» **Work required**
In the entries below, find the line with "#2407 (692, 793)" and the line with "Расширенный (711, 27)". Print those two and everything between them exactly, and nothing else.

[[ Supplied records open ]]

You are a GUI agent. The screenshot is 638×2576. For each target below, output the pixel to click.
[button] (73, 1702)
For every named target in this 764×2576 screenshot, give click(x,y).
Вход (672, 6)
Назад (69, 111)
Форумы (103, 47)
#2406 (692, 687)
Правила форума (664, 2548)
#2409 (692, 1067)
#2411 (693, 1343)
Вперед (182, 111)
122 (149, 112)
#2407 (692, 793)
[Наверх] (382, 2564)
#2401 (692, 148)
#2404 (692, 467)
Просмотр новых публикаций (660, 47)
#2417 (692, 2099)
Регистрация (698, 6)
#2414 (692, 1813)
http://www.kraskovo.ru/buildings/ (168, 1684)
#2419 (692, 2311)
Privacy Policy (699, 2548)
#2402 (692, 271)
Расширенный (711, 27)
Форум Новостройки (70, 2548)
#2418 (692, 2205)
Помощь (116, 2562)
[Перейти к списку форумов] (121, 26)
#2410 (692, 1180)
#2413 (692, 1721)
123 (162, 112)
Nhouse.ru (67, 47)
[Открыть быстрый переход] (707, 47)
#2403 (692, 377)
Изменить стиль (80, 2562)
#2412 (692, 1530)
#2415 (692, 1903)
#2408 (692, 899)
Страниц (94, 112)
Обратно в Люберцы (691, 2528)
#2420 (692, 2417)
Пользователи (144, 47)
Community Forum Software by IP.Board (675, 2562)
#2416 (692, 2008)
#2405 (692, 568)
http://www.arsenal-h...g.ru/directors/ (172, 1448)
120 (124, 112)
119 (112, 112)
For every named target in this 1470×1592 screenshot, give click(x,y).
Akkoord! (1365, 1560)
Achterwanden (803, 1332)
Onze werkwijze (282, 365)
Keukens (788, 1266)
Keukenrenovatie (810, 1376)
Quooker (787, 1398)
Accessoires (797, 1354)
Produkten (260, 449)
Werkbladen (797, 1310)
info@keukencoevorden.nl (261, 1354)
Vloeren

[[ Supplied records closed ]]

» **Result of the exercise**
#2407 (692, 793)
[Наверх] (382, 2564)
#2401 (692, 148)
#2404 (692, 467)
Просмотр новых публикаций (660, 47)
#2417 (692, 2099)
Регистрация (698, 6)
#2414 (692, 1813)
http://www.kraskovo.ru/buildings/ (168, 1684)
#2419 (692, 2311)
Privacy Policy (699, 2548)
#2402 (692, 271)
Расширенный (711, 27)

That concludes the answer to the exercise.